As the cost of sequencing DNA goes down more and more, people’s genome data is being collected for research and personalized medicine. This data is often anonymized by decoupling it from other identifying information, but a biotech company says its algorithms can use your genome to build a computer-generated image of your face.
The claims have been hotly contested, but the authors of the paper say the results could have both potential law enforcement applications and significant privacy implications.
Being able to generate mugshots of suspects from DNA evidence found at the scene of a crime could be incredibly useful for police, but it’s also conceivable the same approach could be used to identify people who have anonymously donated their DNA to research databases.
This could be used for anything from identity theft to medical insurers trying to tailor individual premiums based on people’s genetic propensity for certain diseases.
The research was conducted by Human Longevity Inc (HLI), which is led by scientist and entrepreneur J. Craig Venter. He rose to fame at the turn of the century as the head of Celera Genomics, the private company that raced the publicly-funded Human Genome Project to sequence the human genome.
Since then he’s become a poster boy for synthetic biology, creating what he and colleagues at his J. Craig Venter Institute claimed was the first synthetic life in 2010. He co-founded HLI in 2013 to create the world’s largest database of human genotypes and phenotypes, use machine learning to uncover insights into the genetic basis of disease, and offer personalized medicine services.
In a paper in the Proceedings of the National Academy of Sciences published last week, Venter and colleagues have claimed that their algorithms are capable of using people’s genome data to identify them. The system also outputs computer-generated images supposed to represent the subject’s face.

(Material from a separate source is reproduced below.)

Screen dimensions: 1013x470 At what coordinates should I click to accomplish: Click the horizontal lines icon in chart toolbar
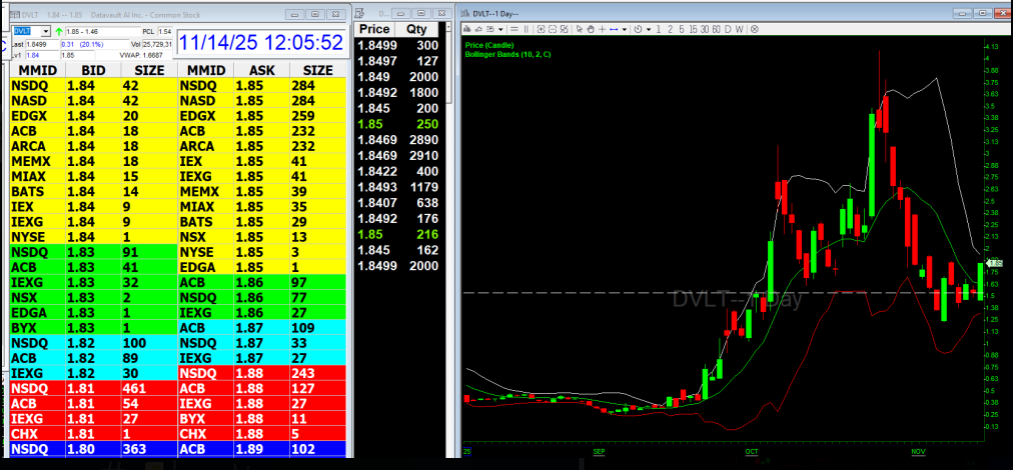coord(514,30)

The group sequenced the genomes of 1,061 volunteers from diverse ethnic backgrounds. They also collected biometric data such as their height, weight, eye color, 3D scans of their faces, and recordings of their voices, as well as demographic data like age, self-reported gender, and ethnicity.
They then trained a series of predictive models on this data and the genomic data. The models for traits with simple and obvious genetic markers like eye color, skin color, and sex were relatively accurate, but traits with more complicated genetic underpinnings proved more difficult.
However, they then combined all of these predictions into a single machine learning algorithm. Using this combined prediction, in an ethnically mixed group the researchers claimed to be able to re-identify an average of eight out of ten people. However, this fell to just five out of ten when the group was restricted to a single ethnicity.
That last point is one of the sources of criticism of the paper. Former employee Jason Piper, who left the company 12 months ago but is registered as an author on the paper, took to Twitter soon after publication to say that most of the predicted faces look very similar and are effectively just average faces for a particular race. “Because everyone looks close to the average of their race, everyone looks like their prediction!” he tweeted.
Elsewhere, in a rebuttal uploaded to the pre-print server bioArxiv, Columbia University computer scientist and chief scientific officer of genealogy website MyHeritage.com Yaniv Erlich claimed he achieved similar results on the same dataset by simply comparing genome data against the demographic measures of age, sex, and self-reported ethnicity.
“The take-home message should be that identifying someone in a group of ten people requires very little effort,” he wrote. “Anyone with access to even low dimensional data, such as basic demographic, can do that.”
Regardless of the merits of this paper, though, as the authors point out, the predictive performance of this kind of approach is only likely to improve with larger sample sizes and as large genome sequencing efforts teach us more about the links between genotype and phenotype.
“We believe that as we increase the numbers of people in this study and in the HLI database to hundreds of thousands we will be able to accurately predict all that can be predicted from individuals’ genomes,” Venter said in a press release.
“We are also concerned that the public and the research community at large are not adequately focused on the need for better safeguards and policies for individual privacy in the genomics era and are urging more analysis, better technical solutions, and continued discussion.”
A report in MIT Tech Review notes that this concern about privacy, particularly when it comes to the research community, which tends to share data, could be seen as self-serving considering HLI is amassing a private and therefore possibly more secure database of its own.
But it’s hard to argue with the logic. Our DNA, to a large extent, determines who we are and what we look like, so whether or not this particular approach is capable of identifying us, it’s almost certain that advances in both genetics and data analytics will make it possible in the not-so-distant future.
The argument, then, is essentially about who you think you can trust with that data—governments or companies. The answer for most people will likely depend on which end of the political spectrum they fall.